America is so hooked on gambling that even the faltering economy is unlikely to convince it to kick the habit.

Revenues are down in Atlantic City and Las Vegas, as those cities that first injected the gaming needle face growing competition in other states. But rather than retreat from the industry that has become their lifeblood, A.C. and Vegas are investing in other lures that will bring them new meat.

Harrah's Resort, the Borgata and Trump's Taj Mahal have added new hotel towers in Atlantic City. The Shore town now boasts outlet stores as well as upscale shops and top-chef restaurants within the casino complexes.

Then there are the concerts and shows. Here are just some of the acts that recently or will soon be playing at Atlantic City venues: Elton John, Aretha Franklin, Jimmy Buffett, Boston, Chaka Khan, Peter Frampton, Smokey Robinson, Jill Scott, Yes, James Taylor.

But the performers are just to get you in the door. Once there, it's expected that the bright lights and clanging bells will entice you to a slot machine or dealer's table.

Pennsylvania hasn't even opened all of the 14 slots parlors it has authorized, but House Majority Leader Bill DeWeese (D., Greene) is promoting a bill to also allow poker, blackjack, roulette and dice games. It's all for the good of the state, he says, which must compete not only with Atlantic City but also with the gambling opportunities in New York and Delaware.

Fortunately, some legislators argue there shouldn't be any extension of gambling until the state's flawed gaming law is revised. Loopholes favoring the politically connected should be closed.

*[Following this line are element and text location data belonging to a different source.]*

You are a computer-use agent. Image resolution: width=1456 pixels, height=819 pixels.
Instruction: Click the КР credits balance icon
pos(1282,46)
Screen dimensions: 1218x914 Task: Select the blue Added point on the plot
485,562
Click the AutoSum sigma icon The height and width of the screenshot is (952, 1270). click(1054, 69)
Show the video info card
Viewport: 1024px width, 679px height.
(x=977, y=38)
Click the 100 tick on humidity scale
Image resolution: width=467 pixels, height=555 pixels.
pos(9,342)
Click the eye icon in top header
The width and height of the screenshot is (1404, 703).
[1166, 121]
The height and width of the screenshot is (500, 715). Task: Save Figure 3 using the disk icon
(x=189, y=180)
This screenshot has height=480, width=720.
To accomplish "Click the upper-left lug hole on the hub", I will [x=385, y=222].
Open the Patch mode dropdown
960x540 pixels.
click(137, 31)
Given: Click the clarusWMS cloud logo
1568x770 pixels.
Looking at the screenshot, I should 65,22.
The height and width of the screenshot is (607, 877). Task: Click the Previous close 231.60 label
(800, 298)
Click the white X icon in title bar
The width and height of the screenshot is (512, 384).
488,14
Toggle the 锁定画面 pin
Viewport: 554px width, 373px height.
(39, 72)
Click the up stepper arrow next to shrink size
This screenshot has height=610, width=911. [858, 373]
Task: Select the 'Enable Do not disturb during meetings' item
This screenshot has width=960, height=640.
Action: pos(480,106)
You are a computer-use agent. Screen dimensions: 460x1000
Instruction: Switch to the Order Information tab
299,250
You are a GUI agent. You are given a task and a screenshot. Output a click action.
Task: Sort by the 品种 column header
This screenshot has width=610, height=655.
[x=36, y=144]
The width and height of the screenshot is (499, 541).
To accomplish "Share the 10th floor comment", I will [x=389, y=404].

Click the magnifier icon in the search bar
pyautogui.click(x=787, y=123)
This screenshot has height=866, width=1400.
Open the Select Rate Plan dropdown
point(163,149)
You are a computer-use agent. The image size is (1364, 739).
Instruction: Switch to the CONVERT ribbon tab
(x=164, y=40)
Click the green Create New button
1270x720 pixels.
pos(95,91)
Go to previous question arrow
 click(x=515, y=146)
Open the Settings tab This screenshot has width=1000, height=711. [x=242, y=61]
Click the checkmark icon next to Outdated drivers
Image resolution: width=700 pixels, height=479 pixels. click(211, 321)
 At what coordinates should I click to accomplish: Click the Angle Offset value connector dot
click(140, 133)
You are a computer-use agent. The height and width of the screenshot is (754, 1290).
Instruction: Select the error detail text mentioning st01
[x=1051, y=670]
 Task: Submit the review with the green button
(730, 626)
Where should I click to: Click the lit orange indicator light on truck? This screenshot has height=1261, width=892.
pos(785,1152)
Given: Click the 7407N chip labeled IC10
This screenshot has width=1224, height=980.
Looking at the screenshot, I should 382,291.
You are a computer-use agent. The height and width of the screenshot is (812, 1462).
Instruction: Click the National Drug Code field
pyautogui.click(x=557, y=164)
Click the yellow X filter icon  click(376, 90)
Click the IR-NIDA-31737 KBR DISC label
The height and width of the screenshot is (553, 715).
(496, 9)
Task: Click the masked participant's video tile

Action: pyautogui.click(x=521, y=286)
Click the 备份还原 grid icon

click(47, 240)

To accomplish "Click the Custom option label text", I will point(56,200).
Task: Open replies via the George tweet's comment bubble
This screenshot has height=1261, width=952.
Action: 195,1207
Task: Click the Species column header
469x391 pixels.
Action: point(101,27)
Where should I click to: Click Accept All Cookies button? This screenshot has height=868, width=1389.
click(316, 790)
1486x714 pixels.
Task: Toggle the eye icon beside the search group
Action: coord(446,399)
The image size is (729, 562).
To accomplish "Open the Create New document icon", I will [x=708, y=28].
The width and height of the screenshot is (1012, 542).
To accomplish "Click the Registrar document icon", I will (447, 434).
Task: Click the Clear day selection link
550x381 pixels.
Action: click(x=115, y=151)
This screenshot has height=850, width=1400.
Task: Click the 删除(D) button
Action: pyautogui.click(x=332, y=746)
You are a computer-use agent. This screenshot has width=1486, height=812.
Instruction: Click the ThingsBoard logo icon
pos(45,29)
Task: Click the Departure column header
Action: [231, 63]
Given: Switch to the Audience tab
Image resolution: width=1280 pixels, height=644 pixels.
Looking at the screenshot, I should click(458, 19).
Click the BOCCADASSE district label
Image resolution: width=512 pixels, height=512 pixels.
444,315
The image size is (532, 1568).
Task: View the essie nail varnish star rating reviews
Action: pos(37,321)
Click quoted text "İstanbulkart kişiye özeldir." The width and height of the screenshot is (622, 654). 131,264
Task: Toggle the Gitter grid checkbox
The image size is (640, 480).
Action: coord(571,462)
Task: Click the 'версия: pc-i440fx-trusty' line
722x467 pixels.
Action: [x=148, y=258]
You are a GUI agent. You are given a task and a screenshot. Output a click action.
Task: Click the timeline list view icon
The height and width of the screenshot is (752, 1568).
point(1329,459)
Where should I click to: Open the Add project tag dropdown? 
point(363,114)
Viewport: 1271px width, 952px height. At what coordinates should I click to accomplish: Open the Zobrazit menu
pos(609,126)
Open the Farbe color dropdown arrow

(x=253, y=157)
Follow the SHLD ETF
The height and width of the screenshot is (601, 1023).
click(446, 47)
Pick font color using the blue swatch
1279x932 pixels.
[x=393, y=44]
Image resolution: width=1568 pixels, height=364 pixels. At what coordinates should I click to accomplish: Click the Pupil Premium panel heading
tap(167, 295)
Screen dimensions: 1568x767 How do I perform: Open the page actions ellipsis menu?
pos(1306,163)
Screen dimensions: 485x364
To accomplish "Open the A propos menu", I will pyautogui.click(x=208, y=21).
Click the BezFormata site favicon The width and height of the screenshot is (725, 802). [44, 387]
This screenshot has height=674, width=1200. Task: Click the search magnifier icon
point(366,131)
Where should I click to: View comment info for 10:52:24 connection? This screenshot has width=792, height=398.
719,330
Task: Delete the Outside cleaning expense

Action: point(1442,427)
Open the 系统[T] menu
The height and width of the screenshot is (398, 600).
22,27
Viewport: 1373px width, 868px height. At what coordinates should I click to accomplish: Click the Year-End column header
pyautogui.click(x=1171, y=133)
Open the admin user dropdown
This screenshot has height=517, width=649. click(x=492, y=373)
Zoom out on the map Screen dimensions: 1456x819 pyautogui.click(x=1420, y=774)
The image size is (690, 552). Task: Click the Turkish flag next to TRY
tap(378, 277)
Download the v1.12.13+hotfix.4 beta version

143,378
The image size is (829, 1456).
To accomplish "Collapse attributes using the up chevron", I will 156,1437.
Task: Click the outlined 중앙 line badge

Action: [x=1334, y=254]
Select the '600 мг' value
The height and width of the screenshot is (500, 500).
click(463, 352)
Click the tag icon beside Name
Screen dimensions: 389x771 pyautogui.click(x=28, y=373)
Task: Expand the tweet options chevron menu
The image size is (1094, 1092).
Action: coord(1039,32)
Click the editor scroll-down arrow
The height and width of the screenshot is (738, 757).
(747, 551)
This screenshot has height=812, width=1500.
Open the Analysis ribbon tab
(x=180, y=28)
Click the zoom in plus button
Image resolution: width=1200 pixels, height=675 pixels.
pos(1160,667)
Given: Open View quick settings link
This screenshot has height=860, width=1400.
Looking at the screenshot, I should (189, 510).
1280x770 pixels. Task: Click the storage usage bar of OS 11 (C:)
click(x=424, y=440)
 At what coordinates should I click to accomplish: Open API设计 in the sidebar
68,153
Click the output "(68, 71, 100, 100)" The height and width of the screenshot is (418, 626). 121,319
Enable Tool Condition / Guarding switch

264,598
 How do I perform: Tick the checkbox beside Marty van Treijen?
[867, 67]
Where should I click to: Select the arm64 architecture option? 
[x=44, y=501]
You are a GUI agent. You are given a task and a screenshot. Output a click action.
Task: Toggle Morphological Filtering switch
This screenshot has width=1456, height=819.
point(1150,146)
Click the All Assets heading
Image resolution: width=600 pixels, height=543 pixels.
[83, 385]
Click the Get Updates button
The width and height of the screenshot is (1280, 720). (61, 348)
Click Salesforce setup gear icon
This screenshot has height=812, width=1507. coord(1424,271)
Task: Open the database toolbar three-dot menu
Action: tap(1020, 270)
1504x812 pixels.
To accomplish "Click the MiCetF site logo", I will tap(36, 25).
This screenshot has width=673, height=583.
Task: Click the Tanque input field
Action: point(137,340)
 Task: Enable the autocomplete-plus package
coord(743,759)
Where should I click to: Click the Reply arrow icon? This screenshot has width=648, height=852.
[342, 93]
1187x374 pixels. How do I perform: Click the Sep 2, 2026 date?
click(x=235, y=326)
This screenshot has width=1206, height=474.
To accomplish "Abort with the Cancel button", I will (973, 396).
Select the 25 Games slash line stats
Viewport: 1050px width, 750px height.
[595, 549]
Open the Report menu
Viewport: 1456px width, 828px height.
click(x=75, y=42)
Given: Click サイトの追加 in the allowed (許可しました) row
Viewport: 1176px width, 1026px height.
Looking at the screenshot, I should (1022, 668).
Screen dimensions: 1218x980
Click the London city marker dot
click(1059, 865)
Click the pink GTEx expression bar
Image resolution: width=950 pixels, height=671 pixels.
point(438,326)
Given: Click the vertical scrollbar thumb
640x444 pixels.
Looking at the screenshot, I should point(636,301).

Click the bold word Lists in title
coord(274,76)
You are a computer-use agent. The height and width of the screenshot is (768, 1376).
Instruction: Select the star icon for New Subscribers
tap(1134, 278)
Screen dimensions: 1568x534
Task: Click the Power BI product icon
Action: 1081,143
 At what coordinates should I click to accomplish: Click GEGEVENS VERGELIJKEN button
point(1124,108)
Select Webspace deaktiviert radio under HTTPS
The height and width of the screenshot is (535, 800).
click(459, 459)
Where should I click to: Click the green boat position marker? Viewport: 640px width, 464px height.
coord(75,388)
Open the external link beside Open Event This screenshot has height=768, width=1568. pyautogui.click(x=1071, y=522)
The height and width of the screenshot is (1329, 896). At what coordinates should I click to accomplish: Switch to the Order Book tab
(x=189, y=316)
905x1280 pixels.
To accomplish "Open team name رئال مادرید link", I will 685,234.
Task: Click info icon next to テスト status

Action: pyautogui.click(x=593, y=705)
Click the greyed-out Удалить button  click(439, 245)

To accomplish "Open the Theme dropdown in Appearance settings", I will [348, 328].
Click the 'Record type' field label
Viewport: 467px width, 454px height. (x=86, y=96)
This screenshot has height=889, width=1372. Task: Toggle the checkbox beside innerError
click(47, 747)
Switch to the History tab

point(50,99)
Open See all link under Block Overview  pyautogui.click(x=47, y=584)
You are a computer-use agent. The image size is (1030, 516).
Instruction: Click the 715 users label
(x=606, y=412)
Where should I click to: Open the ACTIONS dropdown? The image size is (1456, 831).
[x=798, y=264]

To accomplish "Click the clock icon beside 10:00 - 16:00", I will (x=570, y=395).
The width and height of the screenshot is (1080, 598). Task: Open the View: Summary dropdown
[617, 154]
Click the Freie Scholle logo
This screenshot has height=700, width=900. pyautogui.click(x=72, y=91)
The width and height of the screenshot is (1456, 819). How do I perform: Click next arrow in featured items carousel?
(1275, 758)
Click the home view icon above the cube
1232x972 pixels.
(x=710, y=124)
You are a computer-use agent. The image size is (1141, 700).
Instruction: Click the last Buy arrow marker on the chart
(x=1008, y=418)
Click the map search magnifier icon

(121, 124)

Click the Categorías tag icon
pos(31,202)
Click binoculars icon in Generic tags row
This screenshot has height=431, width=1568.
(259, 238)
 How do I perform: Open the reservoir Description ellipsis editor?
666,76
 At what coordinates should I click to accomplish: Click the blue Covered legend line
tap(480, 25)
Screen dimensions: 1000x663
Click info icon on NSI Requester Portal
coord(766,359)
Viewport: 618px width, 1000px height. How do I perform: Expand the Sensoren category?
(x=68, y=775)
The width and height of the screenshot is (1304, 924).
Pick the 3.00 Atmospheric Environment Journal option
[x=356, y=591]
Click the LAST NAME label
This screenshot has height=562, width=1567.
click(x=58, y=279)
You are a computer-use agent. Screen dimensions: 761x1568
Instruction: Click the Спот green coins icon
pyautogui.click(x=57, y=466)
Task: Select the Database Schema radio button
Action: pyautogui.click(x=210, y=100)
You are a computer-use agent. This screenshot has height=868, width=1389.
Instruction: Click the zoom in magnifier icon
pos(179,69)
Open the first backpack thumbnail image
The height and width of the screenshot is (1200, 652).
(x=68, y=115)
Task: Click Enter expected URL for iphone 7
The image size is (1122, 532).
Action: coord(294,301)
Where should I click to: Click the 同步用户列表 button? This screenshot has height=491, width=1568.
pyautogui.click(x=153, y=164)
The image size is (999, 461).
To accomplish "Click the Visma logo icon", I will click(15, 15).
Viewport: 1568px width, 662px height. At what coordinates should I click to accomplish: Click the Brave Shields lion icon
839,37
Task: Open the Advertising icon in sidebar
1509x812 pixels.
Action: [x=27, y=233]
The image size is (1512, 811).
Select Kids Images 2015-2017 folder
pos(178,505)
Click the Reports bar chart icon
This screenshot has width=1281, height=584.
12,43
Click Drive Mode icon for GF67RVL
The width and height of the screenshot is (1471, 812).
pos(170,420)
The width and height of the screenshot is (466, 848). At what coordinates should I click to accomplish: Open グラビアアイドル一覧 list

Pennsylvanians bought the pitch to bring slots parlors to the state because of the promise of revenue to bring down property taxes. Oh, there was also that bit about saving the horse tracks that have become racinos. But one wonders how long it will be before track operators say the heck with the ponies; put in more slots.

Pennsylvania will have 61,000 slot machines, second only to Las Vegas, when all of its casinos open. But the revenue produced won't be free money. There's the cost of encouraging the most susceptible among us to spend their hard-earned pay on a chance for riches that for most will never come. That's a role government shouldn't play.